Only one government shutdown took place during George H.W. Bush’s presidency in Oct. 1990, after the president vetoed a stopgap spending bill because it didn’t have a deficit reduction plan. The three-day halt took place over Columbus Day weekend, meaning that while national parks and other historic sites were closed, most federal workers were not furloughed, as Bush and Congress resolved their dispute before dawn the following Tuesday.
Two more shutdowns took place during Bill Clinton’s presidency, as he clashed with then-Speaker of the House Newt Gingrich over a proposed budget that included domestic spending cuts and raised Medicare premiums. An initial five-day shutdown from Nov. 14-19, 1995, closed all non-essential government services, until a temporary agreement was reached. Once that temporary agreement expired, however, the government was shut down again from Dec. 16, 1995, to Jan. 6, 1996. The two sides eventually agreed on a budget that included more modest cuts and a plan to balance the budget within seven years.
One of the consequences of the shutdown, the Guardian noted, is that unpaid interns took over duties previously performed by now-furloughed staff. This included Monica Lewinsky, whose brief affair with Clinton began during the shutdown.
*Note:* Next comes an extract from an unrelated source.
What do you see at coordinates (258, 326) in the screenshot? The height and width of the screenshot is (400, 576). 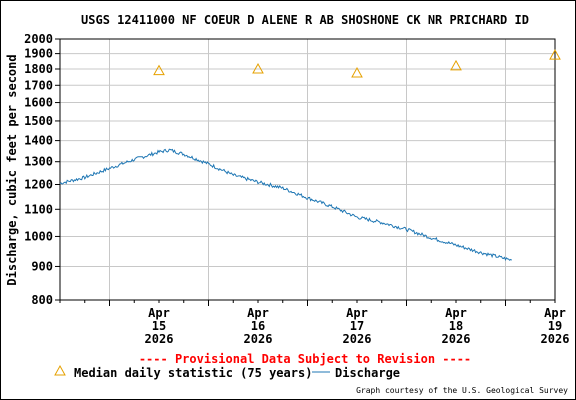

The most recent government shutdown took place in 2013, as House Republicans clashed with the Democrat-controlled Senate and then-President Barack Obama over their insistence on defunding the Affordable Care Act. The 16-day shutdown, which lasted from Oct. 1 to Oct. 17, put nearly 800,000 federal employees temporarily out of work; disrupted veterans’ benefits; closed national parks and other federally owned sites; and ultimately cost the country $24 billion —$1.5 billion each day — according to an estimate by Standards & Poor’s.